What are the early signs? The new First Wing at Terminal 5, which Cruz calls, with his trademark bluntness, “the rich people area”, is a big improvement — but not exactly revolutionary. Virgin Atlantic has had its own private wing for Upper Class passengers at Heathrow Terminal 3 for 20 years. BA’s new lounges are better, but still lag behind Virgin, Singapore Airlines, Emirates, Qatar, Etihad and Qantas. The new Club seat will be a vital improvement, but it will not be ready until 2019 and will initially be available only on new A350 and Boeing 787-10 jets that together will represent a tiny fraction of the airline’s 137-plane long-haul fleet. And BA’s competitors are not standing still. Emirates is poised to introduce all-new premium “air suites” that will raise the bar even higher in the race to attract the “get there fast’n’flash” classes.

The new food and wine that Cruz showed off on the 787 flight is better than most of BA’s competitors’, but it won’t deliver for the airline if staff remain as grumpy as they are now. Regular customers complain that cabin crew take so little interest in new menus that they don’t know what’s on offer. Cruz needs to win back the loyalty of his staff and their love for the airline. The latest extended summer strikes are not a good sign, to put it mildly.

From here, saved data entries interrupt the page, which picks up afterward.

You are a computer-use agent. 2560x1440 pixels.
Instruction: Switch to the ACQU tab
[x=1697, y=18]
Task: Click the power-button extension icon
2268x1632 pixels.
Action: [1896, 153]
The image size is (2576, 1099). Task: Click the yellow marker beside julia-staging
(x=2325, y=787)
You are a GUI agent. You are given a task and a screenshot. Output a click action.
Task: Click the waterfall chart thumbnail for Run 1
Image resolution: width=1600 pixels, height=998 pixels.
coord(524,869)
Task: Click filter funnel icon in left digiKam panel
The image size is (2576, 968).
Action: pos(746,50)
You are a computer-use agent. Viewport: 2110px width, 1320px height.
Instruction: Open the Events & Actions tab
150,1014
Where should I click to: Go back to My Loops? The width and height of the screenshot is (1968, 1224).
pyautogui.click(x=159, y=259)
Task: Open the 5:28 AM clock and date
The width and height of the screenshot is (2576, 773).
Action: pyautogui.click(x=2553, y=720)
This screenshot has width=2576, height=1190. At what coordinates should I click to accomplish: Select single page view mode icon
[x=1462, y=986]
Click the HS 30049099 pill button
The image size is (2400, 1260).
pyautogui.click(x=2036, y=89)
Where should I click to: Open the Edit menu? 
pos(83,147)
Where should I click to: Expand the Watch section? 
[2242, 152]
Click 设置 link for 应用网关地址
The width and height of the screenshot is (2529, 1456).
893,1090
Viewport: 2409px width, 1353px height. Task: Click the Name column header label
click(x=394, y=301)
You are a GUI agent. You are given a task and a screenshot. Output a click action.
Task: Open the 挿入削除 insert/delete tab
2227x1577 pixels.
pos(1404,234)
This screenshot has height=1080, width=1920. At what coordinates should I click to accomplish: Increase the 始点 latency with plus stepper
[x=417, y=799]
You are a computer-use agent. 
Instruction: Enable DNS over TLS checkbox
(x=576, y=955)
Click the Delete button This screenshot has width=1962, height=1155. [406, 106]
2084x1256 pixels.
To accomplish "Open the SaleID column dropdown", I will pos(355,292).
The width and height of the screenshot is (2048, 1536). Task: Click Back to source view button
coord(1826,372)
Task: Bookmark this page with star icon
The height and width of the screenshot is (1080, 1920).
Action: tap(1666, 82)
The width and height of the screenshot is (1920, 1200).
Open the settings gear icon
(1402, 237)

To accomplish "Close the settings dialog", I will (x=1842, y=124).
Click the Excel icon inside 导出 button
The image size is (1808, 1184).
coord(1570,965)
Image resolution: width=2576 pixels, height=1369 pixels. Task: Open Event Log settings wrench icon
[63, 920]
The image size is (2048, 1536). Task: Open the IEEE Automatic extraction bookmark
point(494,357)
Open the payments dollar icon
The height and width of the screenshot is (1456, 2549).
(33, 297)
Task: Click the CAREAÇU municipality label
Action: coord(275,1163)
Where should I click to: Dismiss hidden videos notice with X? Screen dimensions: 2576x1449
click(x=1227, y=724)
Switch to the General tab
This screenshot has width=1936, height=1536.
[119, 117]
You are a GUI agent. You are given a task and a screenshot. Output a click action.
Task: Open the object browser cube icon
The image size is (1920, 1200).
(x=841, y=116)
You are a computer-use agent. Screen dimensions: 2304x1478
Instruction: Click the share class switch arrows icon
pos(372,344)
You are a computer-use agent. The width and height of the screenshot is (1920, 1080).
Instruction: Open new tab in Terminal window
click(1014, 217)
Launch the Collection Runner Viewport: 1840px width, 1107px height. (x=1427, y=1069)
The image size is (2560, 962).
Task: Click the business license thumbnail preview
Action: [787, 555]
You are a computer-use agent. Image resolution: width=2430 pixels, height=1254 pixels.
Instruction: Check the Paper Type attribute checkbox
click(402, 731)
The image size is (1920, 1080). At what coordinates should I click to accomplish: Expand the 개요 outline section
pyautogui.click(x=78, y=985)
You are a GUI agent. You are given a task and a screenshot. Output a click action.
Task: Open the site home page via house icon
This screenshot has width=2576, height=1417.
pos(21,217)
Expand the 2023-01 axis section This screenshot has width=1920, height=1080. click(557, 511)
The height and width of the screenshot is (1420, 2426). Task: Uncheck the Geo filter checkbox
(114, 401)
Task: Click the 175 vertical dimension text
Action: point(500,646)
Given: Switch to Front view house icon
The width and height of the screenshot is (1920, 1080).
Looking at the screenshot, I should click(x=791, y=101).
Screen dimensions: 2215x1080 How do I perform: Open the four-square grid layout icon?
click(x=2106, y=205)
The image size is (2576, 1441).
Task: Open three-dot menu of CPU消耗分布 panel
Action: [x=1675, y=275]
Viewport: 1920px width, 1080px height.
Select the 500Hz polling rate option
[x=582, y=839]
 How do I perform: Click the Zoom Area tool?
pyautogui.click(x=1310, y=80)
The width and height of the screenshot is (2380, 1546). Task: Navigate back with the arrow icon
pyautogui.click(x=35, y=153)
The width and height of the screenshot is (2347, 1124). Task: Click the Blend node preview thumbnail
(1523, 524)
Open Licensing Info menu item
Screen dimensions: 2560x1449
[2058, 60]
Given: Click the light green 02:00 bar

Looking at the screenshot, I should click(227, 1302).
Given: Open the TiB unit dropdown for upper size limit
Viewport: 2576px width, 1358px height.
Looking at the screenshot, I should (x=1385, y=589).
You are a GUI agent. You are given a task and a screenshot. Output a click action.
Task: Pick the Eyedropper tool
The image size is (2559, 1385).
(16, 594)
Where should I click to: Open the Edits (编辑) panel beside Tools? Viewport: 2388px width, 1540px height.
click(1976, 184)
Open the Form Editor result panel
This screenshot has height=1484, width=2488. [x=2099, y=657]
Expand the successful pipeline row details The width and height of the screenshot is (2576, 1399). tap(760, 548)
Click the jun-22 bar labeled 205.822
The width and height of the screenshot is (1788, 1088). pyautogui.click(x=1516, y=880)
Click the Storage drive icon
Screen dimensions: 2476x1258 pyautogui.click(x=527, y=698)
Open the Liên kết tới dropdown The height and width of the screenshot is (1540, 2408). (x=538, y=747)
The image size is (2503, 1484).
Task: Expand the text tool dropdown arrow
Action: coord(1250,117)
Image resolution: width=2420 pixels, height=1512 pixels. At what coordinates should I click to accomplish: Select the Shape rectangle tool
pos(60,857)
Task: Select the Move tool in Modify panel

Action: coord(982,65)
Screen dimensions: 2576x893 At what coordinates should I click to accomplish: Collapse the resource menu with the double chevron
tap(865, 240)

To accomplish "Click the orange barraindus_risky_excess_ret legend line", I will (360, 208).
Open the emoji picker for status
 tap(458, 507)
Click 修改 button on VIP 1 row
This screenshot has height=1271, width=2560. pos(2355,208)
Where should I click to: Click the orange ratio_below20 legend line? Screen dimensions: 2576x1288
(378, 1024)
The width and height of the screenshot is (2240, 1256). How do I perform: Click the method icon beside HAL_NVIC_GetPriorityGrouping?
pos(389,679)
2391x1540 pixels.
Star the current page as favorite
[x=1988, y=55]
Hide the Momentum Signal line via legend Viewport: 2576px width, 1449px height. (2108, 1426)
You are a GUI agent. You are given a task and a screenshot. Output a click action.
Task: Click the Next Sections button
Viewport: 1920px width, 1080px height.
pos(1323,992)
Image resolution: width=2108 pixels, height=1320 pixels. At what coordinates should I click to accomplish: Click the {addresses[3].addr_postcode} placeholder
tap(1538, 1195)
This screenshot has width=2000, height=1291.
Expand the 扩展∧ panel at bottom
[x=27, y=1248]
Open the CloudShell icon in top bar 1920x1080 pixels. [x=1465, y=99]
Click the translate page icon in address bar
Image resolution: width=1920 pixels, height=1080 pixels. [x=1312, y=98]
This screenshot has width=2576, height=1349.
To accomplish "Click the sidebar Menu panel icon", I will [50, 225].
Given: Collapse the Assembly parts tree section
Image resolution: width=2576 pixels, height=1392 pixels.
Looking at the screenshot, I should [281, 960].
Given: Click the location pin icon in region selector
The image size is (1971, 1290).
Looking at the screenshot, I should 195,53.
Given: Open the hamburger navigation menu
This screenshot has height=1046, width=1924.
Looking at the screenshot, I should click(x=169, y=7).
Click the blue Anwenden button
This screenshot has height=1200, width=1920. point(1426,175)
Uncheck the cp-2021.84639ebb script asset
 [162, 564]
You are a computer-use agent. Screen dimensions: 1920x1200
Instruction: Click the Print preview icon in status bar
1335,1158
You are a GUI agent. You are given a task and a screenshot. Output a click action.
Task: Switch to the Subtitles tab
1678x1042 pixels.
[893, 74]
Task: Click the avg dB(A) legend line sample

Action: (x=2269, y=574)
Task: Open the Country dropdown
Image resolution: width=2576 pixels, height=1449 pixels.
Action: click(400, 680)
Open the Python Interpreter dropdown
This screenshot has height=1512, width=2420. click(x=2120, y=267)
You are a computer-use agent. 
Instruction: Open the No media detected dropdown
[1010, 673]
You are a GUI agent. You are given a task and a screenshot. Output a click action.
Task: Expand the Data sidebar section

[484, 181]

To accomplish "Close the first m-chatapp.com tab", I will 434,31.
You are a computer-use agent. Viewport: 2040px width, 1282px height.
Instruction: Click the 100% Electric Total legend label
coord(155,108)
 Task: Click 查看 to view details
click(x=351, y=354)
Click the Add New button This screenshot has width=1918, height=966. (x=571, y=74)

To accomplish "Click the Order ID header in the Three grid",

Cruz has pledged not to “Ryanair-ise” short-haul economy, but his words ring hollow for many regular travellers. They moan that the payment system for the new buy-onboard (Bob) food is too slow. “If you’re not sitting in the front half of the cabin, you don’t get anything,” is a frequent complaint. Worse, many flights run out of food, especially on return legs, earning Bob the nickname Nob — “Nothing onboard”. Cruz has admitted “we had a rough start” and has pledged to speed up service and load more food, including his favourite Percy Pig sweets.

If things don’t improve — and fast — there is a risk that the “fly off in two directions at once” strategy “could create the worst of both worlds”, warns Clifton. “BA will be as ‘bad’ as the budget carriers at the back of the bus and remain behind its racy competitors at the front.”

As he left Heathrow at the end of the show flight, Cruz told me that our national carrier is about to enter “exciting times”. That’s a 39,000ft-high understatement. The Spaniard will either go down as a split-personality visionary who put BA back ahead of the flying pack — or the cost-cutter who crash-landed Britain’s flag carrier.